* **WORK TO BE COMPLETED**: Return the data below, word for word, from the line containing "You are a computer-use" down to the line containing "pos(176,269)", including both of those lines. Omit the pictures.

* **DATA FOR THIS EXERCISE**:
● ● ● ● ●

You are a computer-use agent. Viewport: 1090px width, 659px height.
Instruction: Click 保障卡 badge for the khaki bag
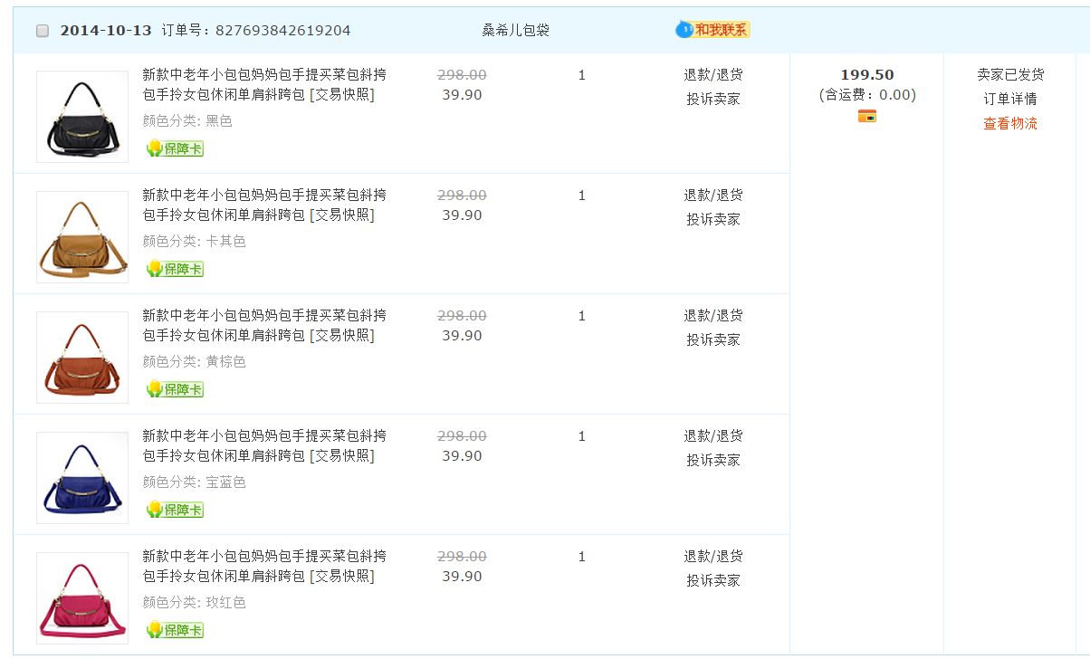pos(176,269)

● ● ● ● ●

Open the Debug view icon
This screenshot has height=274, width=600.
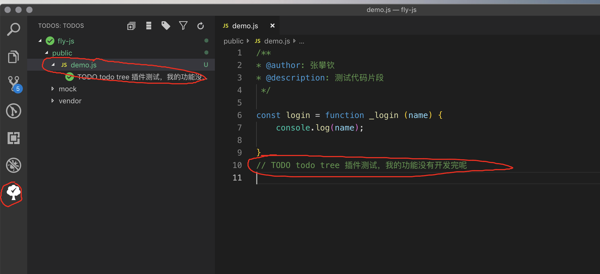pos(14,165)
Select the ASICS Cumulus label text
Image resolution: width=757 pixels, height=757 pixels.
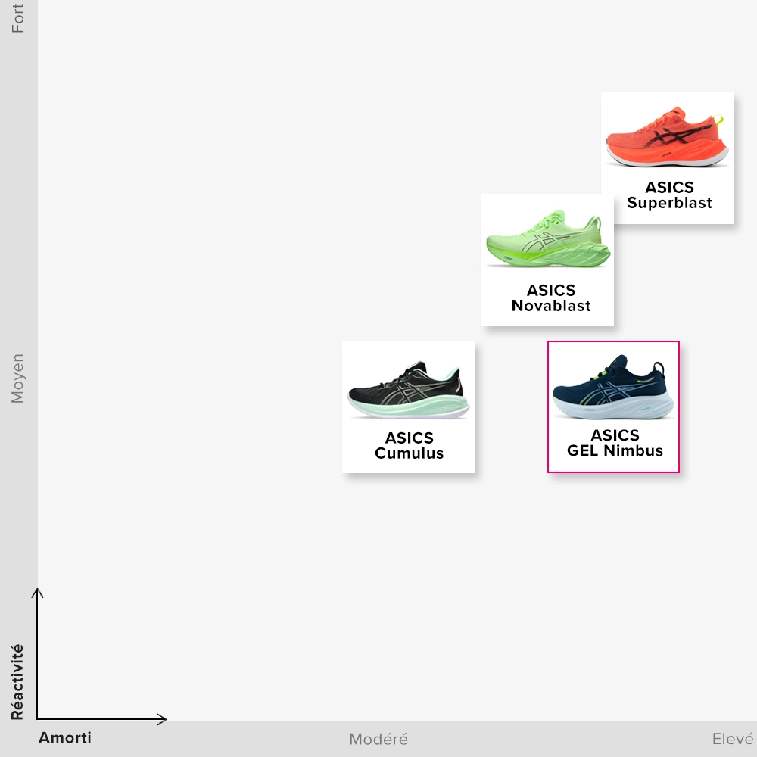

● ● ● ● ●

* **RIGHT ANSWER**:
You are a computer-use agent. Viewport: 1090px width, 659px height.
Instruction: Click 保障卡 badge for the khaki bag
pos(176,269)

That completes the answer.